A 14-year GMO activist responds to Kevin O’Leary after he claims Monsanto is a hero.
Kevin O’leary was recently challenged by a 14 year old GMO activist, Rachel Parent. She is the founder of gmo-news.com. She would like an opportunity to speak with him on the CBC show “The Lang and O’leary Exchange”.
Kevin O’Leary – “Monsanto Should be held up as a hero because they’ve developed technologies that help under developed countries increase productivity by 5 and 10 times. You’re an ignorant and stupid person if you say what Monsanto does is bad for human beings”
When she was 12, Rachel Parent won a medal for her speech on GMOs to her school. At 13 she founded the Kids Right to Know Club to raise awareness about urgent environmental issues affecting youth. She also launched gmo-news.com. At 14 she appeared on CBC to take on Canadian business mogul, investor and media personality Kevin O’Leary.
The interview came about after O’Leary trashed GMO protesters on CBC’s Lang & O’Leary Exchange, May 27, 2013, with statements like these:
At an anti-GMO rally in Toronto the next weekend, Parent fought back, saying:
I challenge you, Mr. O’Leary, to have me on your show next week. And if you promise not to to use the word ‘stupid’, then I won’t use the world ‘fascist’. We can just talk about the real issues of GMO here in Canada.

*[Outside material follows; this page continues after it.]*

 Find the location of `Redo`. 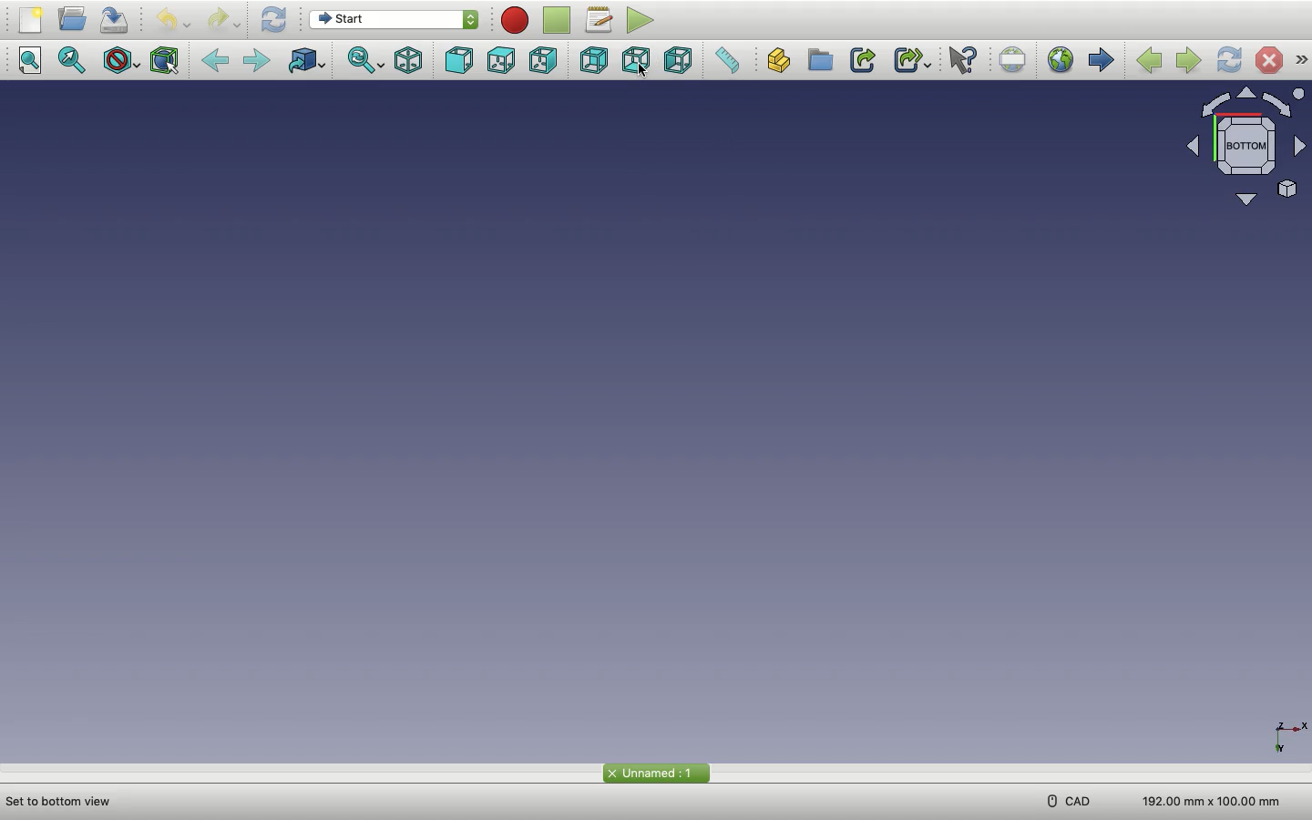

Redo is located at coordinates (223, 19).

O’Leary: My point is you’re an ignorant person if you get a placard and walk around the street saying what Monsanto does is bad for human beings, you’re just stupid…because what they don’t understand is that if we don’t advance our understanding of how to get productivity out of agriculture, we’re not going to be able to feed this planet….
O’Leary: Let’s say you weren’t as lucky as you are, and you were born in an Asian country. You were 14 years old. Your only food was rice that had no Vitamin A in it. You’re going blind, and then you die. 550,000 people your age die that way every year. And a company like Monsanto could come along and offer you a genetically modified rice that includes Vitamin A that could save your eyesight and your life. How do you feel about that, Rachel?
Parent: Actually, funny you mention this. Golden Rice was scrapped because it didn’t work, and in order for the average 11-year-old boy to get enough Vitamin A from rice he’d have to eat 27 bowls of rice per day. And another thing is, the reason there’s blindness isn’t because there’s a lack of Vitamin A in the rice. It’s because their diet is simply rice.